[Recorded data]
###

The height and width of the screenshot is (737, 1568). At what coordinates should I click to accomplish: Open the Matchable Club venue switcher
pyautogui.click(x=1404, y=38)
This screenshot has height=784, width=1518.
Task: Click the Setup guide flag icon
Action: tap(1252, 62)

###

Find every line in the material above that contains the word "screenshot" and copy each of those lines.

#### [FINAL RESULT]
The height and width of the screenshot is (737, 1568). At what coordinates should I click to accomplish: Open the Matchable Club venue switcher
This screenshot has height=784, width=1518.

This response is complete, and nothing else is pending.